Summary. The paper proposes CLOVER, a cooperative MARL framework that conditions a centralized value mixer on the realized communication graph under realistic p-CSMA wireless channels. The mixer is implemented as a GNN whose node weights are generated by a permutation-equivariant hypernetwork, introducing a relational inductive bias that reshapes credit assignment according to topology. The authors claim to prove that this mixer is permutation invariant, monotonic (preserving the IGM condition), and strictly more expressive than QMIX-style mixers. They introduce an augmented MDP to isolate stochastic channel effects and use a stochastic receptive field encoder for variable message sets, enabling end-to-end training. Empirical results on Predator-Prey and Lumberjacks benchmarks show faster convergence and higher performance than VDN, QMIX, TarMAC+VDN, and TarMAC+QMIX, with ablations attributing gains to the graph-conditioned bias.

Significance. If the proofs of invariance, monotonicity, and expressiveness hold and the augmented MDP successfully isolates channel stochasticity, the work provides a principled way to embed realistic communication constraints into value decomposition without violating IGM. The explicit theoretical guarantees, the use of permutation-equivariant hypernetworks for topology-dependent mixing, and the ablations isolating the communication-graph inductive bias are clear strengths. The benchmark results under p-CSMA channels offer concrete, falsifiable predictions for wireless MARL.

major comments (2)

[§3 (Augmented MDP and graph observation)] §3 (Augmented MDP and graph observation): The central claim that end-to-end training remains valid rests on the augmented MDP isolating stochastic p-CSMA effects from the agent computation graph. This formulation assumes the realized communication graph is accurately observed or estimated at training time so that the GNN mixer receives the exact topology used in the expressiveness and monotonicity proofs. In p-CSMA, collisions or delayed ACKs can produce missing edges or noisy graphs; the manuscript provides no robustness analysis or experiments with imperfect graph inputs. If such noise is present, the inductive bias used to prove IGM preservation and strict expressiveness is violated, and the learned mixer may offer no advantage over a standard QMIX hypernetwork.
[Proof of strict expressiveness (likely §4)] Proof of strict expressiveness (likely §4): The claim that the GNN mixer is 'strictly more expressive than QMIX-style mixers' is load-bearing for the novelty argument. The proof must exhibit a concrete mixing function that the permutation-equivariant hypernetwork can represent but a QMIX hypernetwork cannot, under identical monotonicity constraints. If the hypernetwork reduces to a standard one when the graph is complete or empty, the strictness may hold only conditionally rather than universally.

minor comments (2)

[Abstract and §5] Abstract and §5: The behavioral analysis states that agents learn 'adaptive signaling and listening strategies,' yet no quantitative metrics (e.g., message entropy, listening rates per topology) or figure references are provided in the summary. Adding these would strengthen the claim.
[Notation] Notation: The stochastic receptive field encoder for variable-size message sets is described at a high level; a short pseudocode block or diagram would clarify how messages are aggregated before the GNN update.

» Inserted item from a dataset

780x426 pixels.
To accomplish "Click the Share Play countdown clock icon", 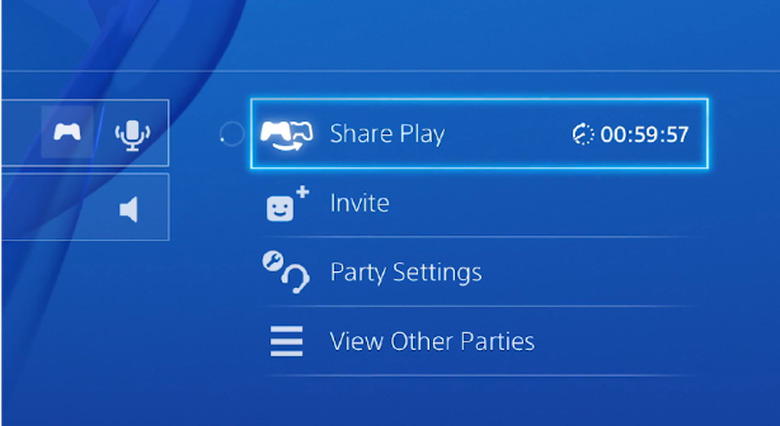I will pos(583,134).
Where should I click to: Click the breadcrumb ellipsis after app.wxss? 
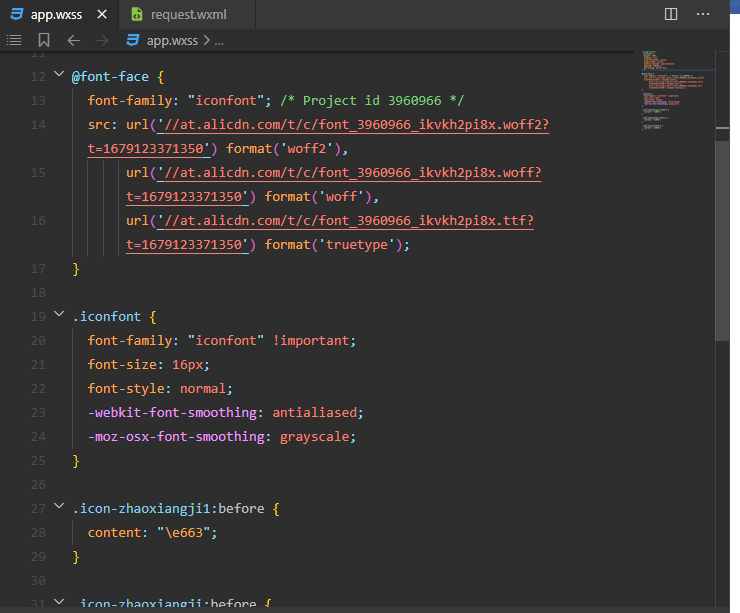219,40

Simulated Author's Rebuttal

2 responses · 0 unresolved

We thank the referee for the detailed and constructive feedback on our manuscript. The comments highlight important assumptions in the augmented MDP and the need for clarity in the expressiveness proof. We address each point below with references to the relevant sections, providing clarifications and noting where revisions will strengthen the presentation.

read point-by-point responses

Referee: §3 (Augmented MDP and graph observation): The central claim that end-to-end training remains valid rests on the augmented MDP isolating stochastic p-CSMA effects from the agent computation graph. This formulation assumes the realized communication graph is accurately observed or estimated at training time so that the GNN mixer receives the exact topology used in the expressiveness and monotonicity proofs. In p-CSMA, collisions or delayed ACKs can produce missing edges or noisy graphs; the manuscript provides no robustness analysis or experiments with imperfect graph inputs. If such noise is present, the inductive bias used to prove IGM preservation and strict expressiveness is violated, and the learned mixer may offer no advantage over a standard QMIX hypernetwork.

Authors: The augmented MDP in Section 3 explicitly includes the realized communication graph as part of the observable state for the central mixer, with stochastic channel effects (collisions, etc.) isolated in the transition dynamics. This setup ensures that the GNN receives the exact topology at training time under the model assumptions, preserving the conditions for the IGM and expressiveness proofs. We agree that real-world p-CSMA implementations may yield noisy or incomplete graphs due to ACK failures. The current work focuses on establishing the core theoretical framework under perfect observation; we will add a limitations paragraph in the revised manuscript discussing this assumption and outlining future directions such as robust GNN variants or graph imputation, without altering the main claims. revision: partial
Referee: Proof of strict expressiveness (likely §4): The claim that the GNN mixer is 'strictly more expressive than QMIX-style mixers' is load-bearing for the novelty argument. The proof must exhibit a concrete mixing function that the permutation-equivariant hypernetwork can represent but a QMIX hypernetwork cannot, under identical monotonicity constraints. If the hypernetwork reduces to a standard one when the graph is complete or empty, the strictness may hold only conditionally rather than universally.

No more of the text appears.